Mother's hepatitis B supports chronic infection in children, study finds

Most healthy adults infected with HBV will develop protective immunity, healing their own bodies within a few months. But children who acquired the virus from their mothers are unable to scrub HBV from their systems. Instead these individuals are fated to live with the virus for the rest of their lives.

About 1.1 million people in the United States have chronic HBV infection, reported the Centers for Disease Control and Prevention in 2013. USC is devoted to attacking today's "wicked problems," which include infectious diseases.

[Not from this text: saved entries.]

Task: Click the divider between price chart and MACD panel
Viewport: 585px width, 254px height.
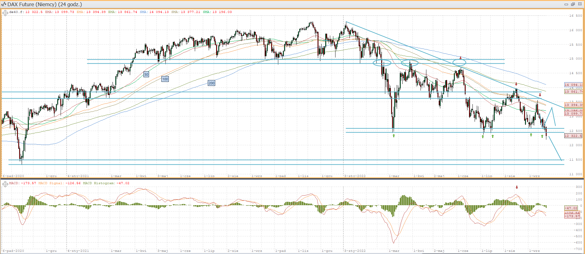Action: click(293, 179)
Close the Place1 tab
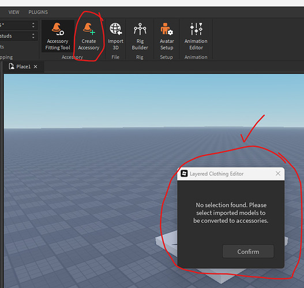 coord(35,67)
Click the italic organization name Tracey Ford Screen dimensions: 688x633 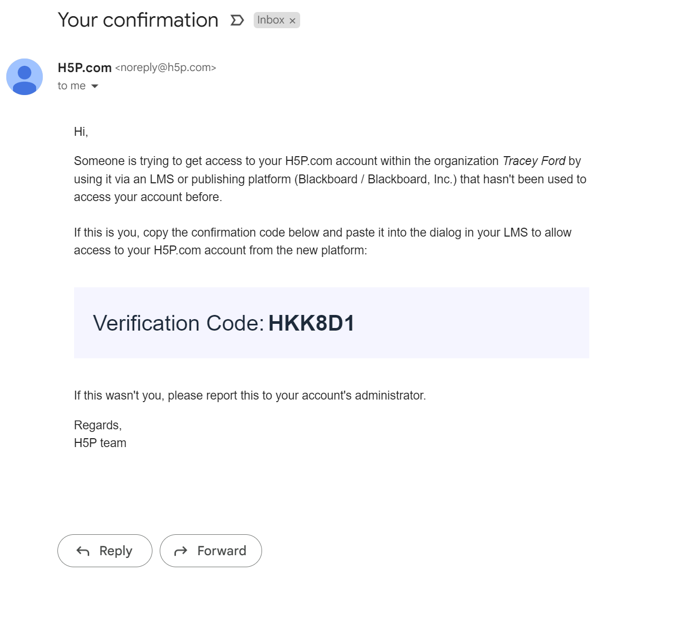click(534, 161)
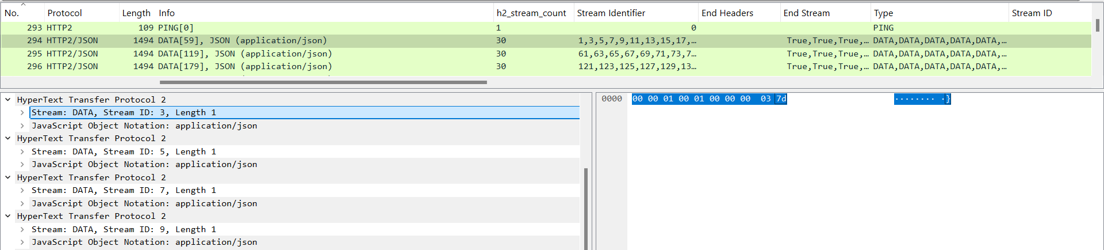Select packet 293 PING row
The image size is (1104, 250).
pos(230,28)
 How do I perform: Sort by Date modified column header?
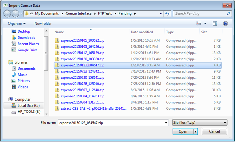(x=142, y=32)
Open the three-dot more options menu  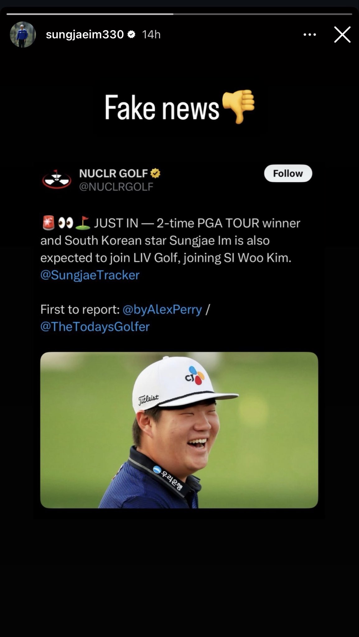click(310, 35)
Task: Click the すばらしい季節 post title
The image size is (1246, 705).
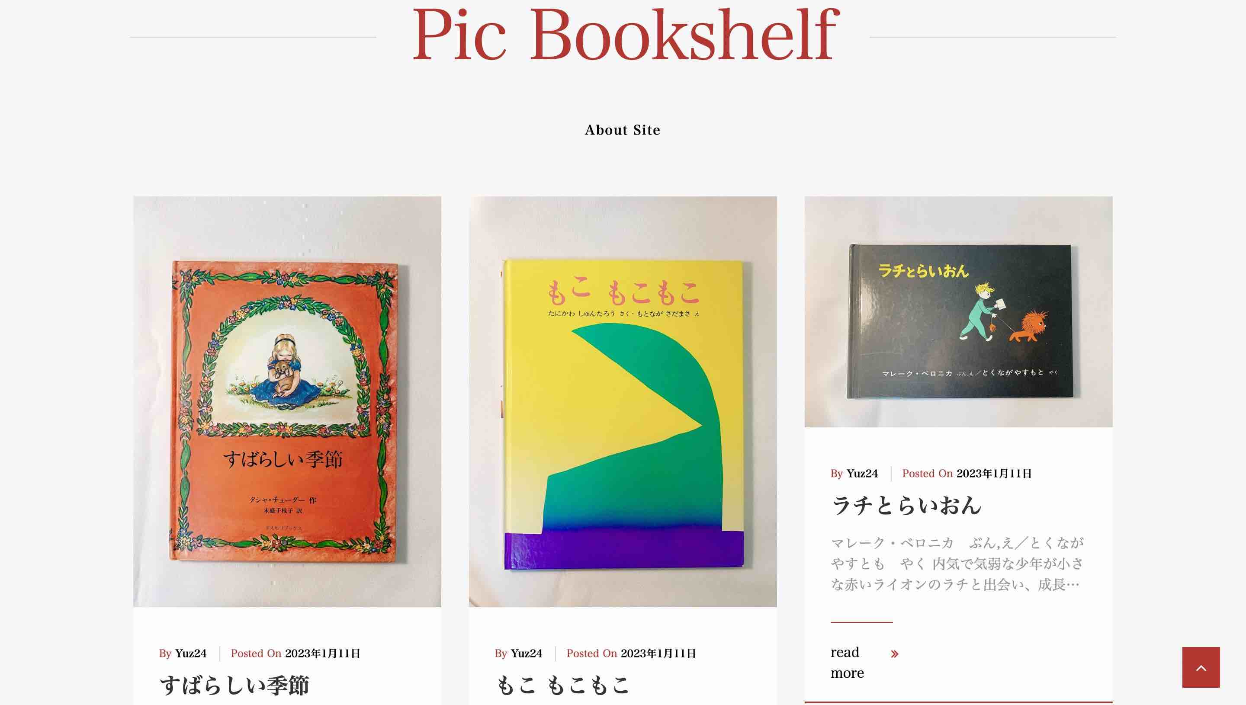Action: pyautogui.click(x=234, y=685)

"Hepatic macrophages" -- liver immune cells that eliminate foreign substances and toxins like a garbage disposal system -- could be the target of future treatment, said Jing-hsiung James Ou, a professor of molecular microbiology and immunology at the Keck School of Medicine of USC.

"Maternal viral antigens teach the offspring's hepatic macrophages to suppress foot soldier white blood cells called CTLs," said Ou, senior author of the article published May 3 in Immunity, a Cell journal. "Therefore, when babies are exposed to the virus, the baby's 'garbage disposal units' will suppress its own immune system from fighting off the infection. We were able to deplete macrophages in a mouse model, activate CTLs and clear the virus."

The study paves a path to curing chronic HBV infection, Ou said. His research unveils the function of HBV e antigen, which was previously a mystery, Ou added.

In a mouse model, the experimental group came from mothers with HBV, whereas the control group came from mothers without HBV. Scientists introduced HBV-inducing DNA into offspring mouse liver to produce HBV.

Measurements taken throughout the 28-week experiment found that the test group's hepatic macrophages turned against their foot soldier CTLs. In other words, white blood cells in the offspring of HBV-positive mice were weakened because of renegades within the ranks.

To remove macrophages that prevented the immune system from eliminating HBV infection, Ou and his colleagues injected the test group with a drug that slays these traitors. Researchers performed the procedure two days before and once every five days after HBV DNA was administered. In total, researchers dispensed the drugs four times.

The drug removed macrophages and restored normal CTL white blood cell activity, leading to HBV clearance after about four weeks. Ou said he will further his research in animal studies, which is essential to ensure the safety of the drug before the initiation of clinical trials.

"This study opens doors," he said. "In the future, clinical treatment for chronic HBV infection may last merely one month rather than a lifetime."